If you have selected an employee for redundancy, you can still offer them alternative work within the company. An offer must be unconditional and in writing, must be made before employment ends, should state how the new offer differs from their current role and the new job must start within four weeks of their old one ending.
If the employee accepts the offer of alternative work, they are entitled to a four-week trial period in the role; if within, or after the trial period, it is agreed that the role isn’t suitable, the employee can still claim redundancy pay.
Redundancy notices cannot be issued until all of the collective and individual consultations have been completed.
Employee dismissal cannot take effect until the individual notice periods have been observed. The date that a dismissal takes place is the date that the notice expires, not the date that it was given to the employee.
If the employee agrees to take payment in lieu of notice, the employment can be terminated before the end of the notice period.

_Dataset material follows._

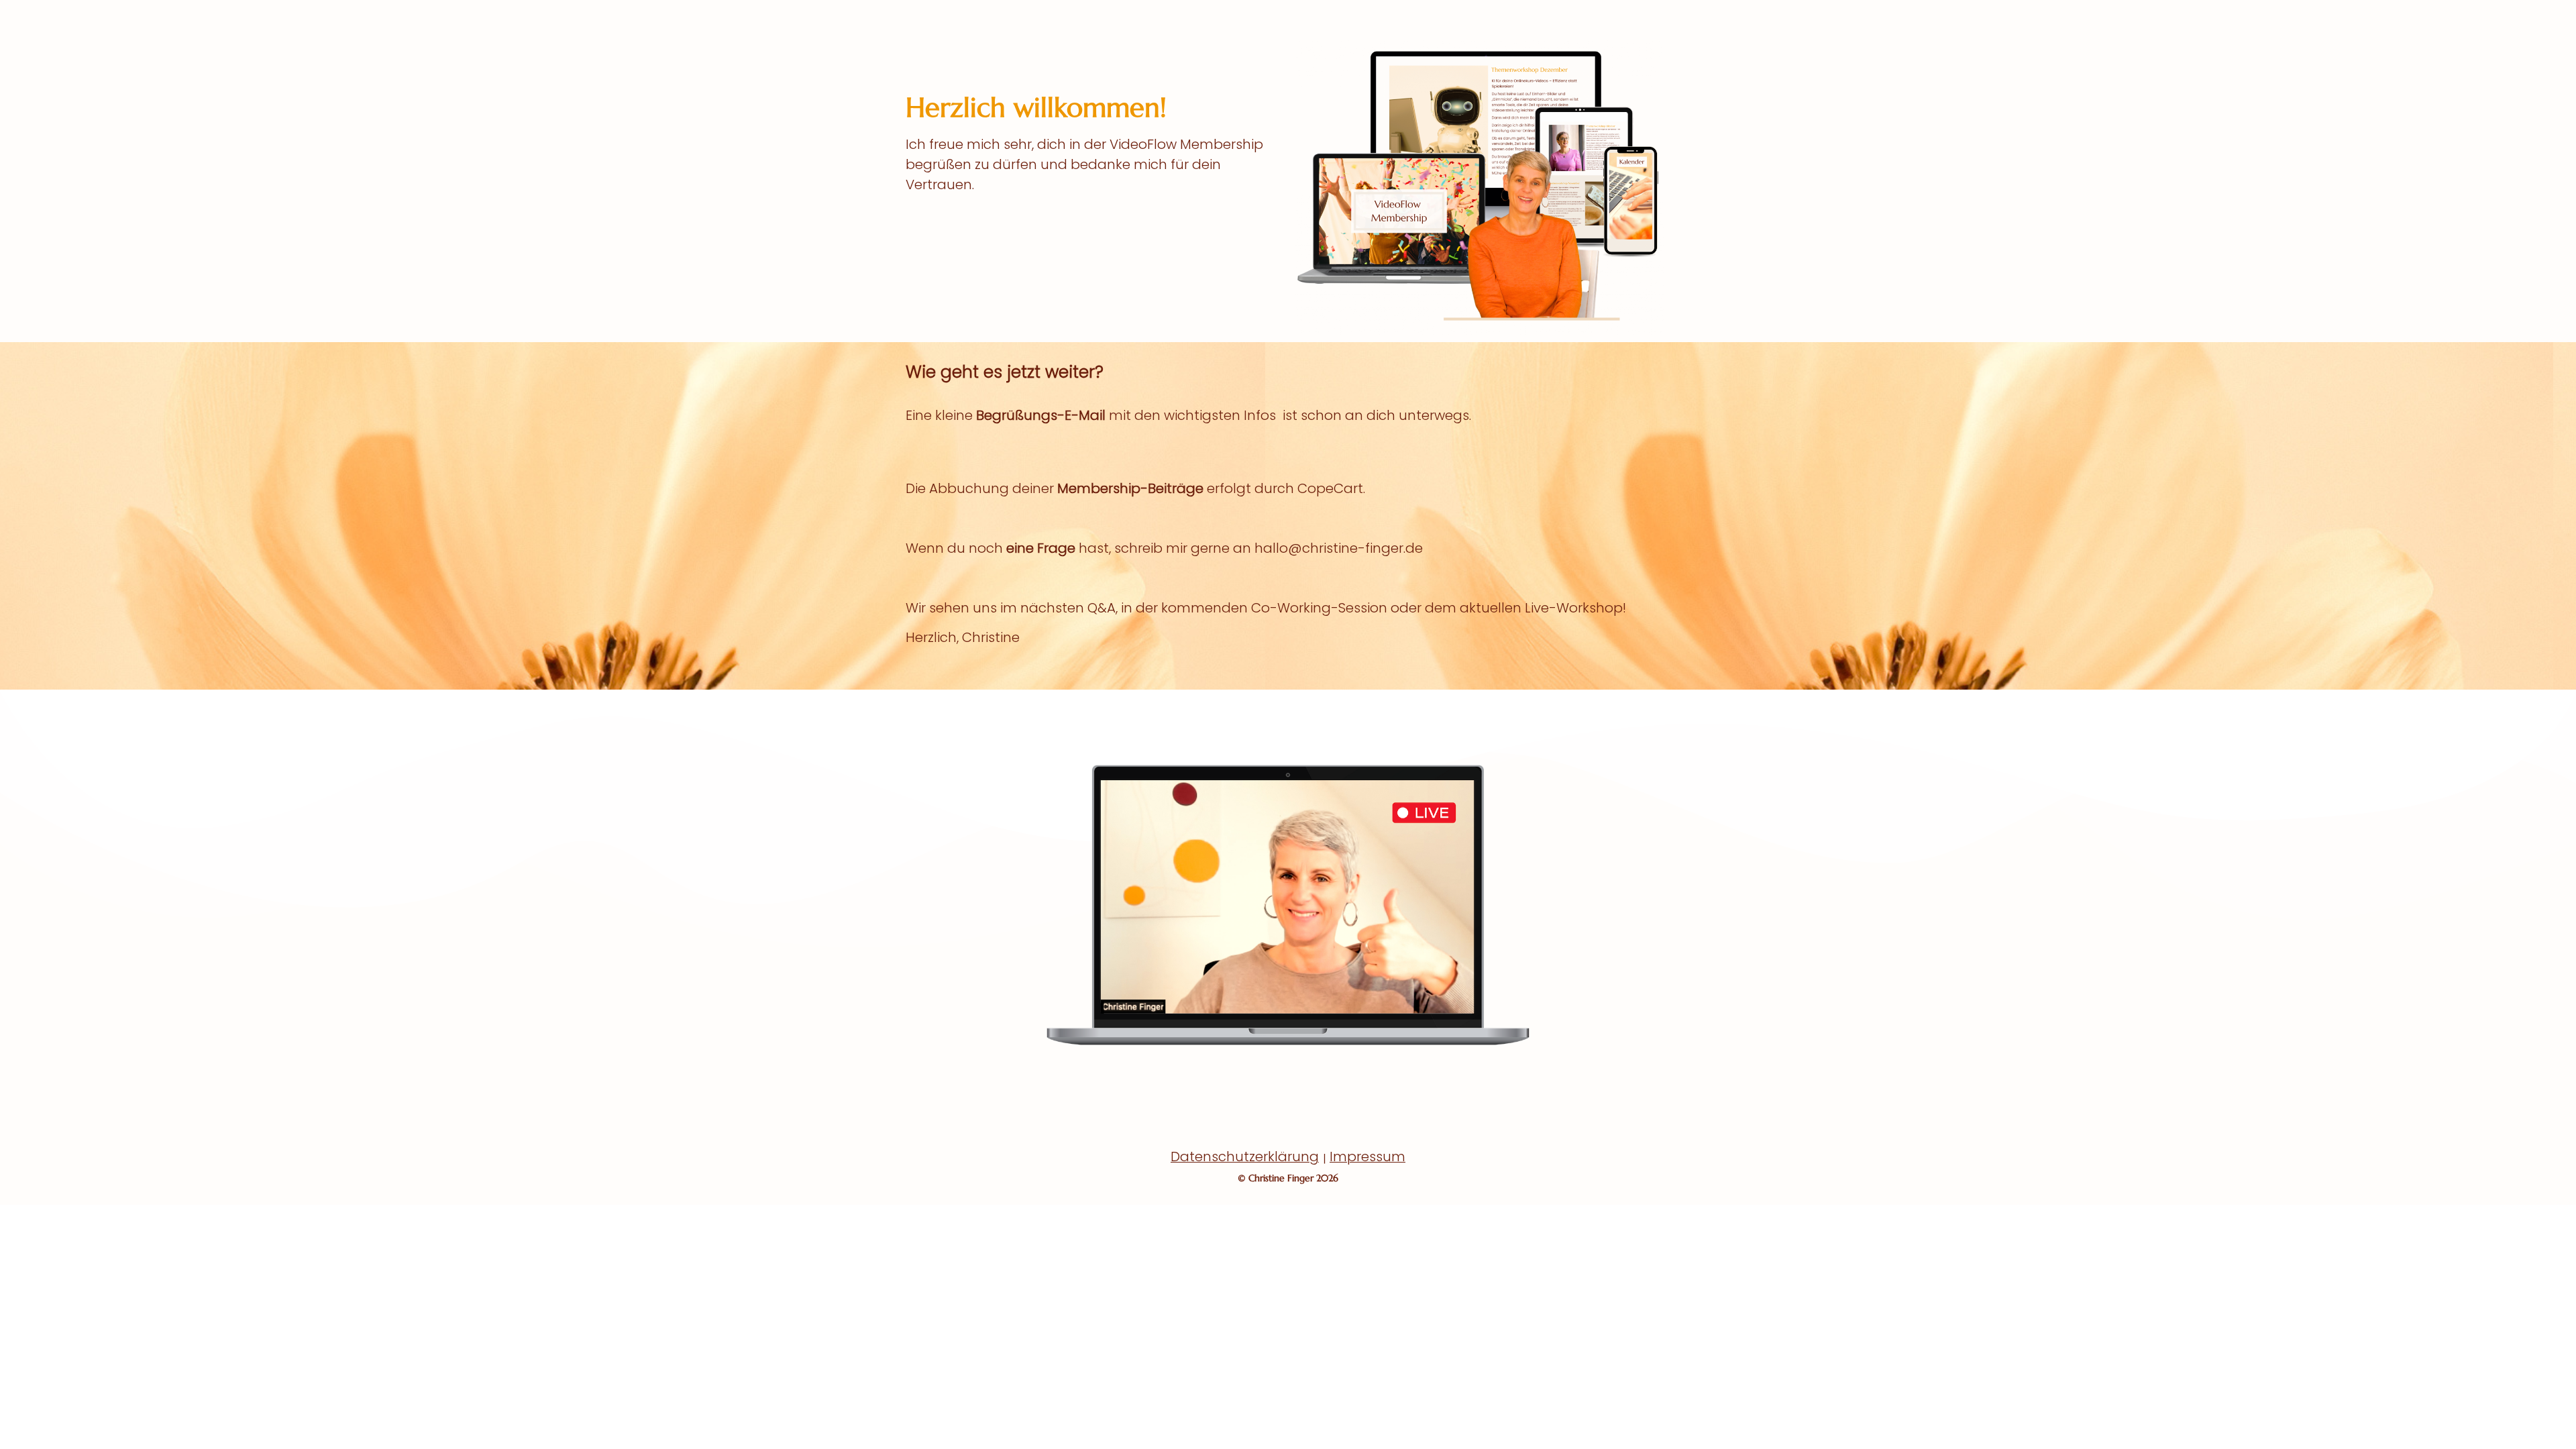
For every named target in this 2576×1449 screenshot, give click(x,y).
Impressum (1367, 1156)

Employers are legally required to provide employees with the minimum statutory notice period;
- If the employee has been employed by the business continuously for more than one month but less than two years, they must be given one week’s notice.
- If the employee has been employed by the business continuously for more than two years then they are entitled to one weeks’ notice for every year worked up to a maximum of twelve weeks. For instance, if they have been employed continuously for seven years, they are entitled to seven weeks’ notice.
Although this is the minimum notice period, a longer notice period can be agreed between the employer and employee.
Redundancy pay is calculated based on the age, weekly pay and number of complete years that the business has continuously employed an individual. An employee only qualifies for statutory redundancy pay if they have been with the employer for two years or more.
The amount is calculated as follows:
- Half a week’s pay for each year of employment up until the age of 22
- One week’s pay for each year of employment between the age of 22-40
- One and a half weeks pay for each year of employment over the age of 41
- A maximum of 20 years’ employment can be considered
- There is a statutory maximum limit to a week’s pay, set annually and currently stands at £489 per week.
You can find a redundancy pay calculator on the Gov.uk website.
There may, of course, be special cases such as when the ownership of a business is being transferred or insolvency – this is somewhat more complicated and we urge employers to seek help from HR professionals in these instances.
Ultimately, if you manage the practice both sensitively and fairly, with a view to minimising the number of redundancies, you can effectively manage the negative impact that the process has on the business. While of course, a business’s bottom line is always taken into account, in the case of redundancies your people should be considered when making any decisions.